Applying criminal law principles, the court recognized that the operation would amount to an intentional killing of Mary, as her death is a virtually certain consequence of the surgery and fully appreciated by the doctors. The doctrine of double effect was rejected as inapplicable, since Mary receives no benefit from the operation and her death is not a side effect but an inevitable outcome of positive acts.
The court explored the doctrine of necessity, concluding that while it is generally not a defence to murder, the unique circumstances here—conflicting legal duties to two patients, the inevitability of death of one twin, and the proportionality of the operation to preserve the life and dignity of the other—justify a development of the law to permit the operation. This is supported by the balancing of the twins’ welfare interests and the principle that the lesser of two evils may be chosen.
The court also considered the Human Rights Act 1998 and the European Convention on Human Rights. It held that the operation does not violate Article 2’s right to life, as the operation is not intended to kill Mary but to save Jodie, and Mary’s death is an unavoidable consequence of her non-viability. The court found no breach of Articles 3 or 8.
Respect was accorded to the parents’ religious and moral views, but the court emphasized its duty to decide in the twins’ best interests, independent of parental wishes if necessary.
Ultimately, the court held that the operation is lawful, in the best interests of the twins, and that the sacrifice of Mary’s life, while tragic, is justified by the need to preserve Jodie’s life and dignity.
Holding and Implications
The court’s final decision is to DISMISS THE APPEAL, thereby upholding the order permitting the hospital to carry out the separation surgery on the conjoined twins.

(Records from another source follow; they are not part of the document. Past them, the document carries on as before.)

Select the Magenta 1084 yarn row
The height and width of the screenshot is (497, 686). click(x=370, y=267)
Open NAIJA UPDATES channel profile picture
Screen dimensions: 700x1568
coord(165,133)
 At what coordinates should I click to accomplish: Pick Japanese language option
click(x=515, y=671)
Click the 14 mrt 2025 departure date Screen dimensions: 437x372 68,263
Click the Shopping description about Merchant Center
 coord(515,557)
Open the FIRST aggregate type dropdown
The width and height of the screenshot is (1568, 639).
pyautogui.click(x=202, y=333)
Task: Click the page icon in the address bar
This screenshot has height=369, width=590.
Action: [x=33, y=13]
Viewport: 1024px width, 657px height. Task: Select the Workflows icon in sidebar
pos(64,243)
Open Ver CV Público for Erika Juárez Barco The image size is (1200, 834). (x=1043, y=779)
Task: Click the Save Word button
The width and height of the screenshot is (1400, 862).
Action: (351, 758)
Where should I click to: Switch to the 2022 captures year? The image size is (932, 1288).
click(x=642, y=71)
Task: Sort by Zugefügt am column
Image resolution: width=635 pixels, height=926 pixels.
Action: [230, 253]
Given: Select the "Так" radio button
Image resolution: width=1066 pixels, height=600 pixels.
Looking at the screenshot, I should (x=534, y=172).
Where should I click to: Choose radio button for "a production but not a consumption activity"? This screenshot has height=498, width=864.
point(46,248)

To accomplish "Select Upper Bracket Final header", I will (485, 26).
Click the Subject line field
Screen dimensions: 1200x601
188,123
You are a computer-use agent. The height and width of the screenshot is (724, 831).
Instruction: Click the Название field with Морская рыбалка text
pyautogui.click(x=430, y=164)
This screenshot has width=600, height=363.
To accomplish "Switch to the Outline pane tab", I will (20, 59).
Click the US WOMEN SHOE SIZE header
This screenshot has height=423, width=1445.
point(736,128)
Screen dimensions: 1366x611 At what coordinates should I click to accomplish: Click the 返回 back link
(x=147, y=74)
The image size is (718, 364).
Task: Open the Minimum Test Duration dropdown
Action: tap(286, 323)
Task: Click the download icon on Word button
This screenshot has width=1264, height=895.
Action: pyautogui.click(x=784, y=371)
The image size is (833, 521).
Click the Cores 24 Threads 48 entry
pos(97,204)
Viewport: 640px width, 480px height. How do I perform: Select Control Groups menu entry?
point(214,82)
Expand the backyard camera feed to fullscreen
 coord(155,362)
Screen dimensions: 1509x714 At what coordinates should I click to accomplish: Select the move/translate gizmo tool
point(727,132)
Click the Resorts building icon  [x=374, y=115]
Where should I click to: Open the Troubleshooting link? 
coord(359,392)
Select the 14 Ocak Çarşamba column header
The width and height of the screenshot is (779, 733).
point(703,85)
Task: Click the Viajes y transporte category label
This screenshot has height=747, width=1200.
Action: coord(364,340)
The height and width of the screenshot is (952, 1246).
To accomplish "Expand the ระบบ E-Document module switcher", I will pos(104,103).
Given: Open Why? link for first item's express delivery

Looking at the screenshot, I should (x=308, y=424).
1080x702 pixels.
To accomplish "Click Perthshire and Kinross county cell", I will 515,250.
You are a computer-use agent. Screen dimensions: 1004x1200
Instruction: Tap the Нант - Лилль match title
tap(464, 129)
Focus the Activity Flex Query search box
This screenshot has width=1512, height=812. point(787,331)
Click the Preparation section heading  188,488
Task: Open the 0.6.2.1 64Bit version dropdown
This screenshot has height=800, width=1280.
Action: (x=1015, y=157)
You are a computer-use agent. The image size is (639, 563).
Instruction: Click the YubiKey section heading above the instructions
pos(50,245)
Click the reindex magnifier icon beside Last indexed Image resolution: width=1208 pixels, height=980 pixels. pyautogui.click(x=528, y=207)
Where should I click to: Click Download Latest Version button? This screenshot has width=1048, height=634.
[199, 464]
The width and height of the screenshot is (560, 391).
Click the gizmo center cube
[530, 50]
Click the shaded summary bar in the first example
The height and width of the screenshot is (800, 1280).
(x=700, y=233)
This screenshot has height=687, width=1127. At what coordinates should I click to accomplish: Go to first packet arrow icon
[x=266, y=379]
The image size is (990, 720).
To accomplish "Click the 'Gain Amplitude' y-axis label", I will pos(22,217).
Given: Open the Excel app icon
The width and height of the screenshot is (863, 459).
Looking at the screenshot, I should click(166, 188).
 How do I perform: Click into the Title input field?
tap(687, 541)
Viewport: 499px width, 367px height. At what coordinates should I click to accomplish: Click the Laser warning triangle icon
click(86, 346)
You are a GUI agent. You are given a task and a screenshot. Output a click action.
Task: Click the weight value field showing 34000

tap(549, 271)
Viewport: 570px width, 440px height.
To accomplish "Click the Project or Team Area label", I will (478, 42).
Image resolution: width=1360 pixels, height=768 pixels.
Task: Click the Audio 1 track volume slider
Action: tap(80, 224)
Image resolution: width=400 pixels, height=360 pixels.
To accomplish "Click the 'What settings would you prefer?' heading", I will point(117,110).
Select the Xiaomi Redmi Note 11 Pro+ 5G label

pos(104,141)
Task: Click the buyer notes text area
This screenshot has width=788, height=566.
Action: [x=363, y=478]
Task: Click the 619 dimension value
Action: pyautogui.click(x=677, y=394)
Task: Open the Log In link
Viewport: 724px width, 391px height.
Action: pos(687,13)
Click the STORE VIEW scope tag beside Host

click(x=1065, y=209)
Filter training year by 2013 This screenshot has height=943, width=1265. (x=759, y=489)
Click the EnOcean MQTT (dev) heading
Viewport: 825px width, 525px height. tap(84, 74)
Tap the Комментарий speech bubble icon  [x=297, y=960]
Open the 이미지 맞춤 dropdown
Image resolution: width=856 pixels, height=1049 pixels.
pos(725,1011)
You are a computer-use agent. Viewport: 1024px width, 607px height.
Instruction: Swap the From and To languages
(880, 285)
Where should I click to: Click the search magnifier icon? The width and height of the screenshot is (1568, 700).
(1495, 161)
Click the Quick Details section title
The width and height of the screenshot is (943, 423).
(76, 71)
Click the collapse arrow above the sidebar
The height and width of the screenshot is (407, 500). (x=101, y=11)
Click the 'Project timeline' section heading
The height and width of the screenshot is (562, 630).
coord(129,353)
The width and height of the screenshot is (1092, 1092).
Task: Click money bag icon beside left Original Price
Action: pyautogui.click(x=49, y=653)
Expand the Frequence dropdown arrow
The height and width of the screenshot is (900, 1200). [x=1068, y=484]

The direct effect is that the hospital may lawfully perform the operation which will save Jodie’s life but result in Mary’s death. The court established that the operation is in the best interests of both twins, notwithstanding the inevitable sacrifice of one. The judgment clarifies the application of medical, family, criminal, and human rights law to this unique and tragic scenario.
No broader precedent beyond the exceptional facts of this case is intended or established. The court emphasized the uniqueness of the circumstances and that the decision does not authorize any general principle permitting the intentional killing of one patient to save another outside such extraordinary conditions.